** Problem set **
**a.** According to the blog excerpt, what are the only solid foods Squishy will consider eating?
**b.** Duplicate the part of the blog excerpt that begins at the words "Jeremy and Cait" and stops after "Well, hello there!".

*** Extract Section Begins ***

We discovered that Squishy is an avid fan of avocado (yuck); in fact, that and bananas are the only solid food that she'll even entertain the thought of eating.  She does not like the purees-she wants some texture.  I'm thinking of all the kids, she may just skip the beginner foods and go straight to table food.  Right now, she still prefers milk to anything, which is fine by me.

We got back in Sunday night, and to my great disappointment, my knee had swollen 2x its normal size.  Back to the immobilizing brace for me.  Yay.  I lost my big girl helper-Cait is spending time with her Pops and Sweets for the next week-Jeremy will pick her up on his way home over the 4th of July weekend, then she is heading to Milwaukee that following week.  She's too busy this summer for her own good, but it's so good to see her out of the house and spending time with family that she doesn't get to see that often.

Jeremy and Cait got in late on the night of the 3rd.  We spent the 4th cooking out at my Mom and Dad's, then we took the kids to watch fireworks.  I'm completely worn out, so I'll leave you with these last pics from the fireworks.  Until  next time, guys, Happy Birthday, 'Merica!







Thursday, June 13, 2013

Introduction

Well, hello there!

Please allow me to introduce myself.  I'm Kristin.  I've been married to Jeremy since August 2005, and we have three b-e-a-utiful kids-Caitlyn, Stephen, and Asher Elisabeth. 

As my blog suggests, my life is crazy-beautiful.  I work full time, and have been working toward's my B.S. in Business Administration (I've got my Associate's in Paralegal Studies, but that just doesn't do it for me anymore)

*** Extract Section Ends ***
*** Data extract Section Begins ***

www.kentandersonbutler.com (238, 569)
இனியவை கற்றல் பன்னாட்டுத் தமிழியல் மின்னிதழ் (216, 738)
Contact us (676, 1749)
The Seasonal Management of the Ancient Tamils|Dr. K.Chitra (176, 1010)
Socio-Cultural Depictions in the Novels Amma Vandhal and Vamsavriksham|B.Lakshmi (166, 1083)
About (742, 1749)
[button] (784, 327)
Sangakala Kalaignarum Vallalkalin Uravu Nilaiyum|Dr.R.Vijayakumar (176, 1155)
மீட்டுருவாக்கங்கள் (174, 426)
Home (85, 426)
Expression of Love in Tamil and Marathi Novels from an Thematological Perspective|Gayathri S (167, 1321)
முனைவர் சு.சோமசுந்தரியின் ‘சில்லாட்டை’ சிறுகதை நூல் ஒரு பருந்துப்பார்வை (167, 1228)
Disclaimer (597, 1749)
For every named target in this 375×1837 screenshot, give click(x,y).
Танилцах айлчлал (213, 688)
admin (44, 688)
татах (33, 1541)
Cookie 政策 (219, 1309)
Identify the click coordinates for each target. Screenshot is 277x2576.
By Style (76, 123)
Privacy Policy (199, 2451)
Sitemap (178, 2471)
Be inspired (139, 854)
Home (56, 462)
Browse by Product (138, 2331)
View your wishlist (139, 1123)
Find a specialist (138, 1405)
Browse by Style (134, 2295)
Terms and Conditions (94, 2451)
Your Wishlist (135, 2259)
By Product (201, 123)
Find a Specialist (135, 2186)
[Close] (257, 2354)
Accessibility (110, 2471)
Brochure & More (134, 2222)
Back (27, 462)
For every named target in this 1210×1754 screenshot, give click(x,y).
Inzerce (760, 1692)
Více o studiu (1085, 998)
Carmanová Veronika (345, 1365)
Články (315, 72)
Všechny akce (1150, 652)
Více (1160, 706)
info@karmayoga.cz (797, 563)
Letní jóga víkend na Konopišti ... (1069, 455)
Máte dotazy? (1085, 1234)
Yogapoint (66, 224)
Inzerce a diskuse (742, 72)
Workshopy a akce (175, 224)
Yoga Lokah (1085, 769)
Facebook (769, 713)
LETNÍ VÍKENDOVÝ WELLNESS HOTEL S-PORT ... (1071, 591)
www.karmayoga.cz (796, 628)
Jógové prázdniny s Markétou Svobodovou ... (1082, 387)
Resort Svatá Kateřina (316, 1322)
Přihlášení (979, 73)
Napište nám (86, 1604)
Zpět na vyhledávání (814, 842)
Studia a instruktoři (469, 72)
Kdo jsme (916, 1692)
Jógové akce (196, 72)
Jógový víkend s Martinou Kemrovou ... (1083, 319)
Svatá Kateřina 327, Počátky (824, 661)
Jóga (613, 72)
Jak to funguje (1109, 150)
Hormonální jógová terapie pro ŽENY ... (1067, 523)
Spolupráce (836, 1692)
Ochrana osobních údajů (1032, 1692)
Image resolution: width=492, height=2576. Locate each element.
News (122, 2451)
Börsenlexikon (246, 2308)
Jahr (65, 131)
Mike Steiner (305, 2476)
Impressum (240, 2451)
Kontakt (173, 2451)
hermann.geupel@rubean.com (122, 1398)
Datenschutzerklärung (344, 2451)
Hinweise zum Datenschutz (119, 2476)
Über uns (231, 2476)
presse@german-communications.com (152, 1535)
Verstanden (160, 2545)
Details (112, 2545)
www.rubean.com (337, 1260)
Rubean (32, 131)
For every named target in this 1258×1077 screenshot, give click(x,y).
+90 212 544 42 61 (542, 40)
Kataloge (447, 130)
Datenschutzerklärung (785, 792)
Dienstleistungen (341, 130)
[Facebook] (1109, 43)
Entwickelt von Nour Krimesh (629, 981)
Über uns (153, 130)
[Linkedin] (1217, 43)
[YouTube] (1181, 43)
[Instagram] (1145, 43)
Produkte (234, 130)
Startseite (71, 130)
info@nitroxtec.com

*** Data extract Section Ends ***

** Answers to the problems **
**a.** Avocado and bananas.

**b.**
Jeremy and Cait got in late on the night of the 3rd.  We spent the 4th cooking out at my Mom and Dad's, then we took the kids to watch fireworks.  I'm completely worn out, so I'll leave you with these last pics from the fireworks.  Until  next time, guys, Happy Birthday, 'Merica!







Thursday, June 13, 2013

Introduction

Well, hello there!